* **SUPPLIED TEXT**

▽

1.4 Save as the circumstances provided in Clause 5, the Parties agree that the
Lender shall extend the Loan to the Borrower on an interest-free basis.
1.5 The Parties agree that the Borrower shall repay the Loan with any overdue
interest (if any), in Renminbi or otherwise as specified by the Lender to the
Lender in full within one (1) month from the date of the written notice from the
Lender notifying the Borrower that the Loan is due and payable. The Loan shall
become forthwith due and payable on the date upon which the Borrower breaches
any of its representations and warranties provided in Clause 3.2 herein or
breaches any of its undertakings provided in Clause 4 herein, and the Borrower
shall repay forthwith the Loan with any overdue interest (if any) in full to the
Lender.
2. Conditions Precedent
--------------------
The Lender's obligation to extend the Loan to the Borrower pursuant to Clause
1.1 shall be conditional upon the fulfillment of all of the following conditions
or any of them being waived by the Lender in writing.
2.1 The Lender shall have received on time the drawdown notice duly executed by
the Borrower as provided in Clause 1.2.

△

Stored data
▽

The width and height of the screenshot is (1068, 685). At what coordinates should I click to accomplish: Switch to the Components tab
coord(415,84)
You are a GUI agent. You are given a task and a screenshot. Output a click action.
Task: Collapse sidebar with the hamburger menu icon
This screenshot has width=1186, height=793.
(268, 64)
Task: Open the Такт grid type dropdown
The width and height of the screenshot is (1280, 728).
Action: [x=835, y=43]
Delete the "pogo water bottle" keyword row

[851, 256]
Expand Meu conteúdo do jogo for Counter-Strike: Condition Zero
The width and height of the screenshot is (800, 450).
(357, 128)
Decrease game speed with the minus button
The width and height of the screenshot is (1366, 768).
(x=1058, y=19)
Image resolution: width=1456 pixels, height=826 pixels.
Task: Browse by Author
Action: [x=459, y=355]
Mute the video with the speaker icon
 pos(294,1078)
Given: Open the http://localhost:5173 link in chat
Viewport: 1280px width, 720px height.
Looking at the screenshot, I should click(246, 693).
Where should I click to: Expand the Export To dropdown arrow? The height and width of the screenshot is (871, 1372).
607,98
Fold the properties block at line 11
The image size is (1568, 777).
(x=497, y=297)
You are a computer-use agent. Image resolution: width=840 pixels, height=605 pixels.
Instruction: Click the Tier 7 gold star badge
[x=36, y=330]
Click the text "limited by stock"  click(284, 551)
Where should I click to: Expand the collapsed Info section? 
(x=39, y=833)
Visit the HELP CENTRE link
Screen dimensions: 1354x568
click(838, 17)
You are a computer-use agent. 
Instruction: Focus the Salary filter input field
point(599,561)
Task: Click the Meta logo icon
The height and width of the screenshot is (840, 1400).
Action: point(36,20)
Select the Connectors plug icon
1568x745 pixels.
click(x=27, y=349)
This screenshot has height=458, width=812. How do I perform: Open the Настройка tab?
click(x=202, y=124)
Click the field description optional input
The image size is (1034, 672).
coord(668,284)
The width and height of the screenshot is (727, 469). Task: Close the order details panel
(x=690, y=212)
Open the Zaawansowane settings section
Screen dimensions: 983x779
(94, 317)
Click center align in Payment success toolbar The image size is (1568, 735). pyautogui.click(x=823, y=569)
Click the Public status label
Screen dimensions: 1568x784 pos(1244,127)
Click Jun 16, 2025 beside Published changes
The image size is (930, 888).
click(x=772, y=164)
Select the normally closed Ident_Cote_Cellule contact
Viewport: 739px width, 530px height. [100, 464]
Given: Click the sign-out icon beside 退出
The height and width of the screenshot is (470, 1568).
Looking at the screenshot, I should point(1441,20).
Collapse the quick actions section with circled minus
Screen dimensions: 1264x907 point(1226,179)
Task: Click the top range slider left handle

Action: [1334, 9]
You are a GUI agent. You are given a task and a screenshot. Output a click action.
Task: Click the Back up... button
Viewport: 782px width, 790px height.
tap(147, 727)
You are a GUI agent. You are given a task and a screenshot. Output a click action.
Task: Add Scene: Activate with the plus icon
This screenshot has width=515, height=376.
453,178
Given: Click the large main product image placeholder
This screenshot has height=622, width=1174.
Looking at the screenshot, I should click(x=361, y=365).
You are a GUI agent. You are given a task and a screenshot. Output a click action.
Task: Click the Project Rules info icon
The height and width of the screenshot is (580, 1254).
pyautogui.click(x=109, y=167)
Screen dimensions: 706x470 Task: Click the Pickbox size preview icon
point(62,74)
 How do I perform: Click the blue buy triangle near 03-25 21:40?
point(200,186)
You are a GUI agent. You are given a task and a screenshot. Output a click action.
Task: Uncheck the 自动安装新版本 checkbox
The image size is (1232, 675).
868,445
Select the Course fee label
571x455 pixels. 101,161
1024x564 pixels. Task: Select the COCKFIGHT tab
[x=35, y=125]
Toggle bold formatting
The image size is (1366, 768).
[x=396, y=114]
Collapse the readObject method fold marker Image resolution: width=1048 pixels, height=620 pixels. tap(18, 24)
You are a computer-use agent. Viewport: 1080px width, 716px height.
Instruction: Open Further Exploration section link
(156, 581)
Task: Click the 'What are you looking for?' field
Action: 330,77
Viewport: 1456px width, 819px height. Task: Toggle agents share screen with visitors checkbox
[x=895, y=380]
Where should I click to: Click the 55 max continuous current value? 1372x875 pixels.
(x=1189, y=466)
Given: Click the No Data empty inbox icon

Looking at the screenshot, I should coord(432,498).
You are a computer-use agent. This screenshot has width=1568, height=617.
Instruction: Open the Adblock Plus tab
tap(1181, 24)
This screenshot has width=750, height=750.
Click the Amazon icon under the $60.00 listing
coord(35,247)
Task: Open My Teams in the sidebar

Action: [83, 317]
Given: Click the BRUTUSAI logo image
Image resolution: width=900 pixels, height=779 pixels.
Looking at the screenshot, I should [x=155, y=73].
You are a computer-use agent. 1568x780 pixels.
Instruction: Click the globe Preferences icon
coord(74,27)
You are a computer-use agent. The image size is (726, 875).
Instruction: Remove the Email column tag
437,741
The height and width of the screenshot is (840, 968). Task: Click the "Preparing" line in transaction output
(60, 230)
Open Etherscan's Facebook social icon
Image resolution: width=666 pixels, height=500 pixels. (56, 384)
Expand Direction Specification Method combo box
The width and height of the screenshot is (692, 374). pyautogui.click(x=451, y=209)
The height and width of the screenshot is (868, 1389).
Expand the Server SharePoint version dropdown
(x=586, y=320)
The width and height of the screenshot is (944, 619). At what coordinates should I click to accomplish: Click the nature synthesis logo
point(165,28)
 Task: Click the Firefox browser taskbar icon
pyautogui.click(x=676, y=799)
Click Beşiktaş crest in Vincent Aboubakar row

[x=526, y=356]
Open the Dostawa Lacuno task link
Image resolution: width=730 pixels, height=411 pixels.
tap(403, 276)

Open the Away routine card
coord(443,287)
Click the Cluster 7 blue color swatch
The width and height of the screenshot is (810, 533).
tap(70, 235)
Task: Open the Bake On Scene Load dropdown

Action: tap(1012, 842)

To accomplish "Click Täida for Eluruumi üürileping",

△

Copy everything from "2. Conditions Precedent" down to "in Clause 1.2." in the loan agreement text, switching each "Lender" to "Creditor".

2. Conditions Precedent
--------------------
The Creditor's obligation to extend the Loan to the Borrower pursuant to Clause
1.1 shall be conditional upon the fulfillment of all of the following conditions
or any of them being waived by the Creditor in writing.
2.1 The Creditor shall have received on time the drawdown notice duly executed by
the Borrower as provided in Clause 1.2.